*Dataset items:*
_ _ _ _ _ _ _

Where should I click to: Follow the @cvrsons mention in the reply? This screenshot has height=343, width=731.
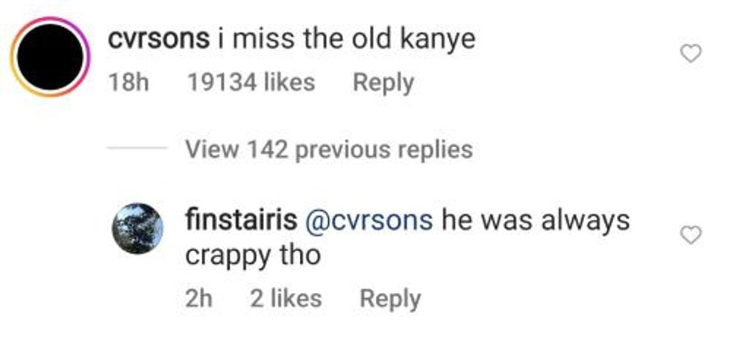pos(369,220)
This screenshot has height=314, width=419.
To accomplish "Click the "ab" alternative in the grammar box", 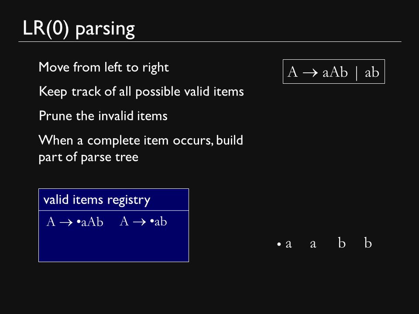I will (x=372, y=72).
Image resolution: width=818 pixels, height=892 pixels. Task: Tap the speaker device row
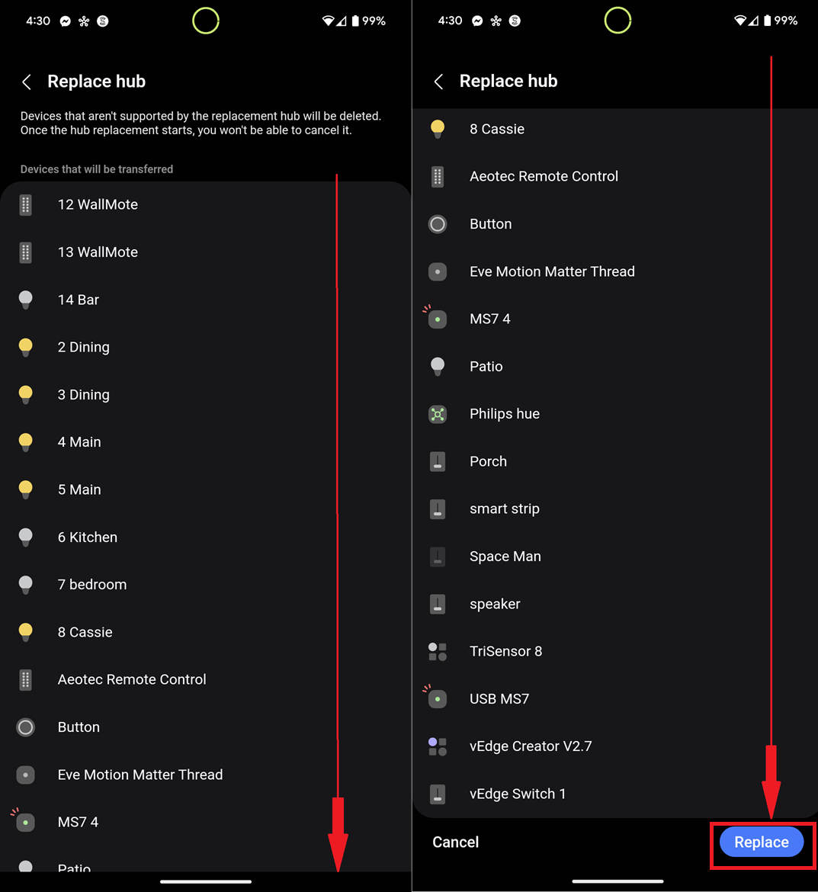pos(495,604)
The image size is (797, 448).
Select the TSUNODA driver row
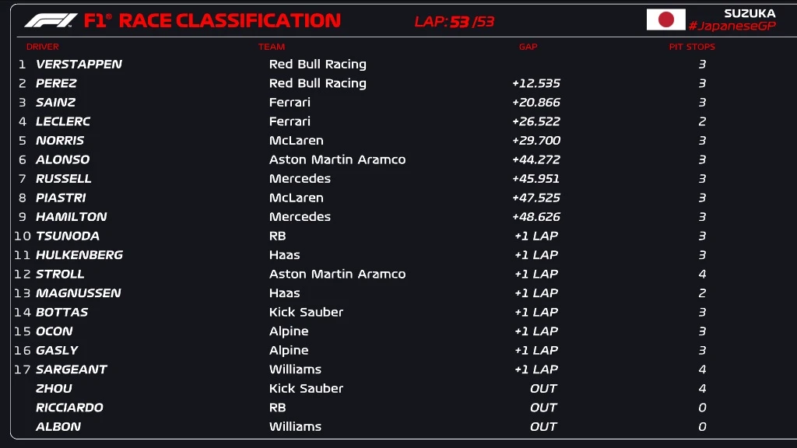coord(67,236)
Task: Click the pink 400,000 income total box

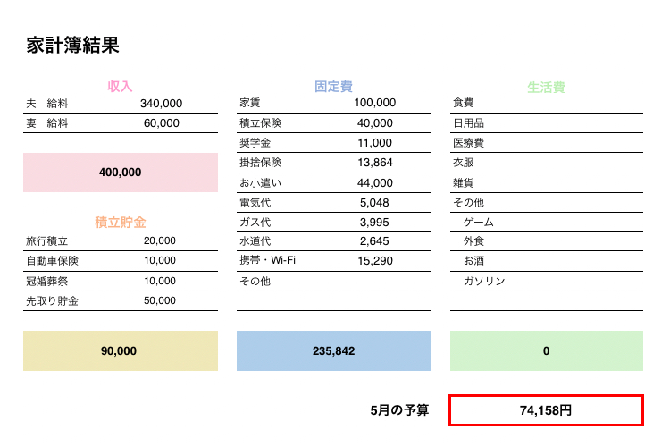Action: pyautogui.click(x=121, y=173)
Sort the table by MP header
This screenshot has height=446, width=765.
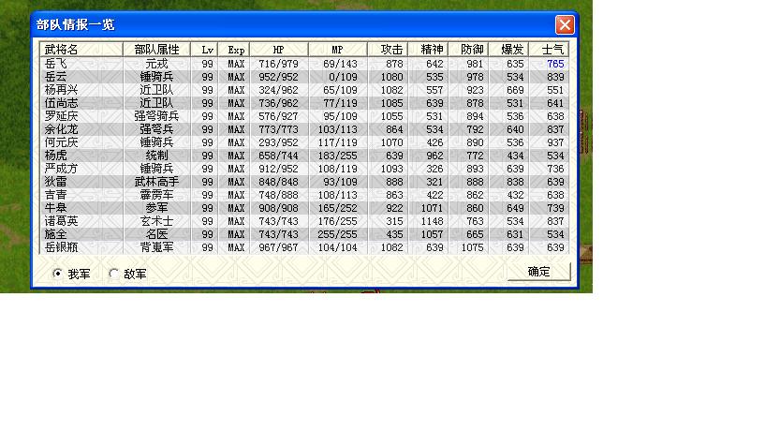click(x=337, y=49)
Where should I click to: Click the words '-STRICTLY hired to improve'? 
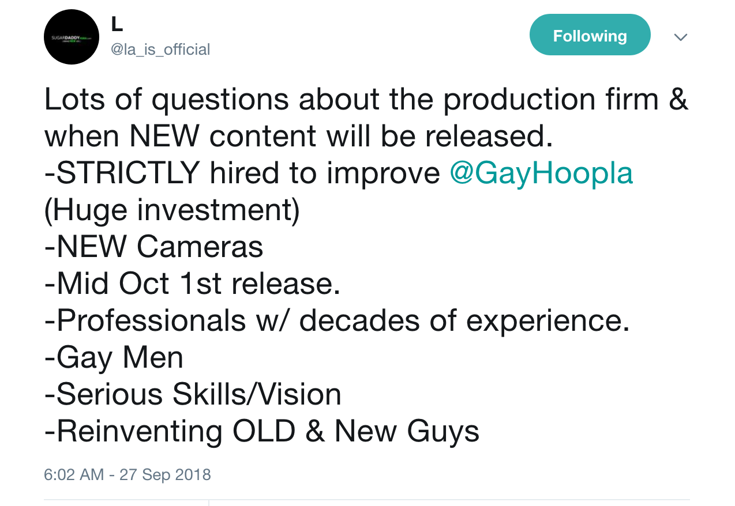point(242,173)
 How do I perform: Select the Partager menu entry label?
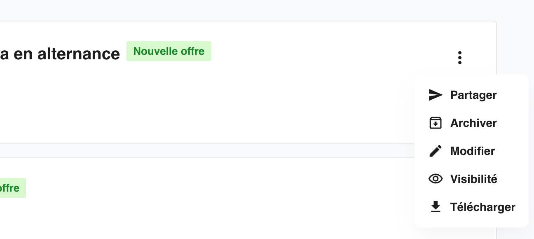coord(473,95)
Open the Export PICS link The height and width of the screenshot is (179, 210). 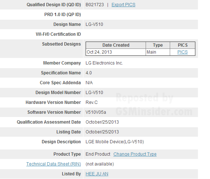[123, 5]
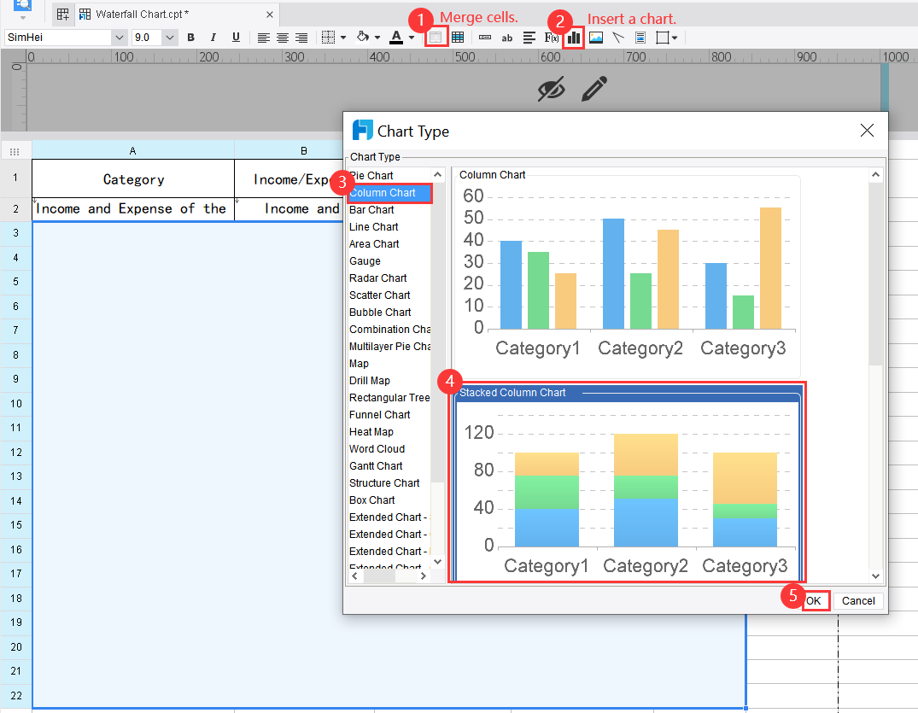Select the Insert Chart icon
The width and height of the screenshot is (918, 713).
573,37
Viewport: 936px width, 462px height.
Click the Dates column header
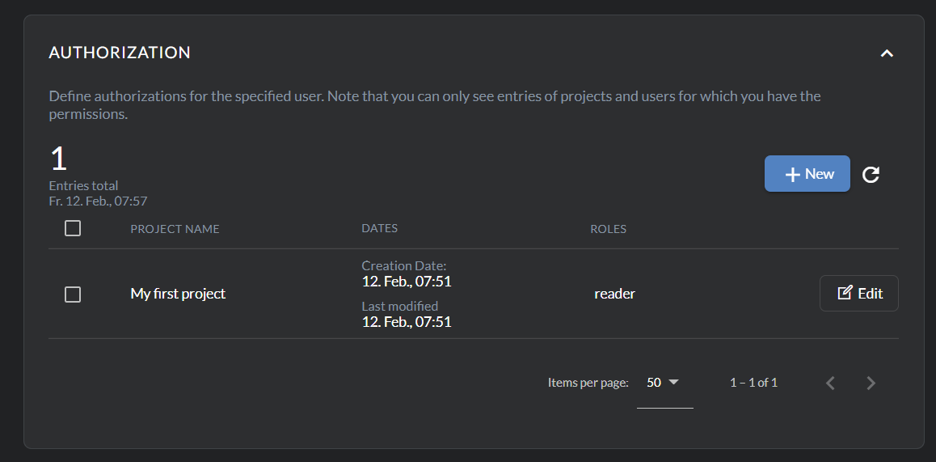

_ _ _ _ _ _ _

*EXERCISE PROMPT:* Whenever a line of the records holds the string "header", pick it out and copy it.

*THE ANSWER:*
Sort the table by MP header
Click the Dates column header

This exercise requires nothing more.